Au vu de ce qui précède, l’intimée n’a pas violé la loi ni abusé de son pouvoir d’appréciation en sanctionnant le recourant de trente jours de suppression de l’accès à la grande salle de sport. Le recours s’avère ainsi mal fondé et sera rejeté en tant qu'il est recevable.

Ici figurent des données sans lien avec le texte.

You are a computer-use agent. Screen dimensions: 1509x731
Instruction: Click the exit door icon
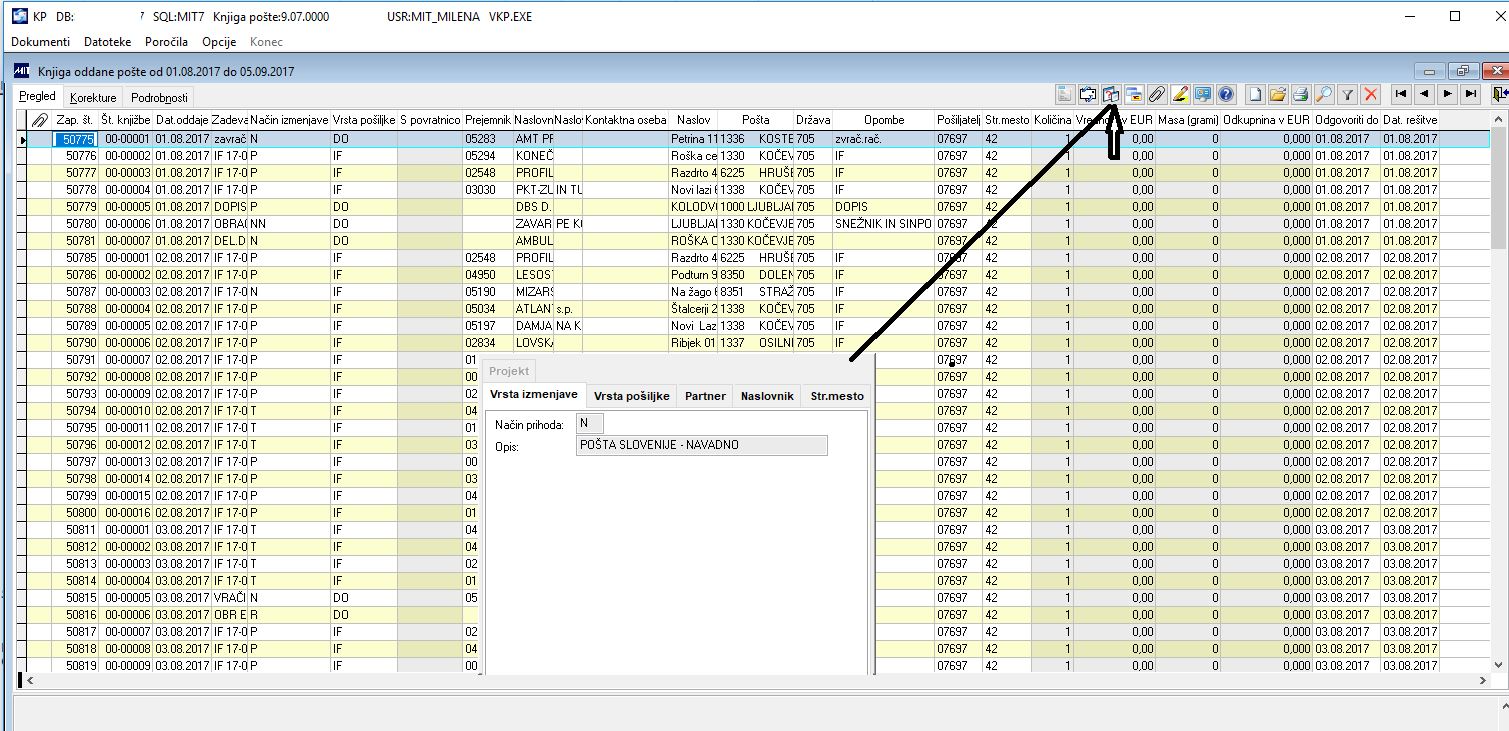1498,94
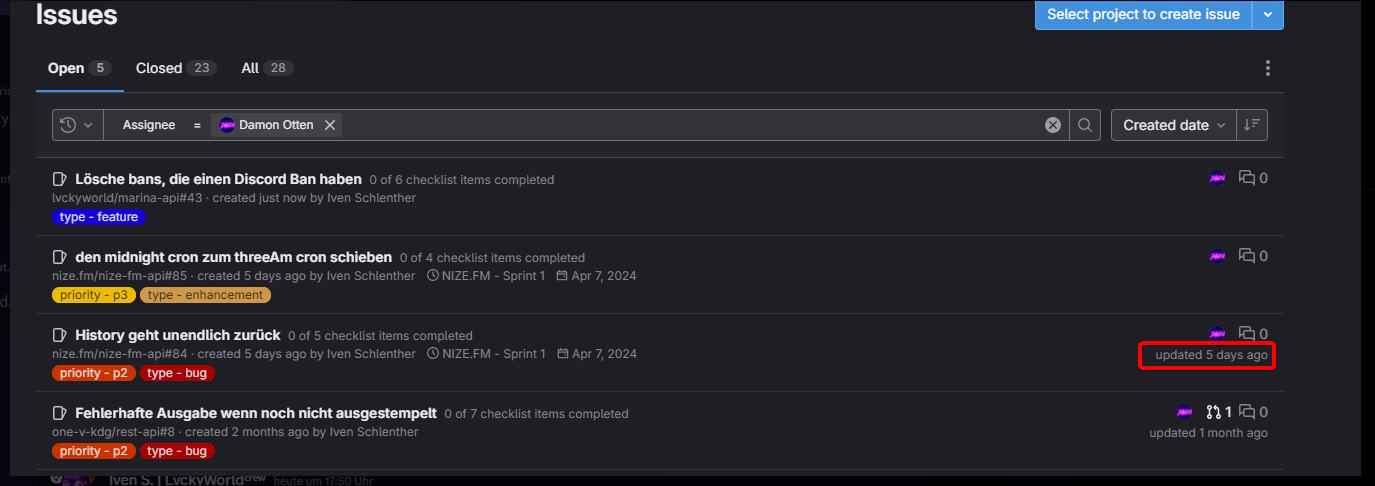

4.             Vu la matière concernée, aucun émolument ne sera perçu (art. 87 al. 1 LPA cum art. 12 du règlement sur les frais, émoluments et indemnités en procédure administrative du 30 juillet 1986 - RFPA - E 5 10.03). Vu l'issue du litige, aucune indemnité de procédure ne sera allouée (art. 87 al. 2 LPA).

 

 

PAR CES MOTIFS
LA CHAMBRE ADMINISTRATIVE

rejette, en tant qu'il est recevable, le recours interjeté le 18 août 2022 par Monsieur A______ contre la décision de la prison de Champ-Dollon du 19 juillet 2022 ;

dit qu'il n'est pas perçu d'émolument, ni alloué d'indemnité de procédure ;

dit que conformément aux art. 78 et ss de la loi fédérale sur le Tribunal fédéral du 17 juin 2005 (LTF - RS 173.110), le présent arrêt peut être porté dans les trente jours qui suivent sa notification par-devant le Tribunal fédéral, par la voie du recours en matière pénale ; le mémoire de recours doit indiquer les conclusions, motifs et moyens de preuve et porter la signature du recourant ou de son mandataire ; il doit être adressé au Tribunal fédéral, 1000 Lausanne 14, par voie postale ou par voie électronique aux conditions de l’art. 42 LTF. Le présent arrêt et les pièces en possession du recourant, invoquées comme moyens de preuve, doivent être joints à l’envoi ;

communique le présent arrêt à Monsieur A______ ainsi qu'à la prison de Champ-Dollon.

Siégeant : M. Mascotto, président, M. Verniory, Mme Payot Zen-Ruffinen, juges.

Au nom de la chambre administrative :

la greffière :

 

 

S. Croci Torti

 

 

le président siégeant :

 

 

C. Mascotto

 

 

Copie conforme de cet arrêt a été communiquée aux parties.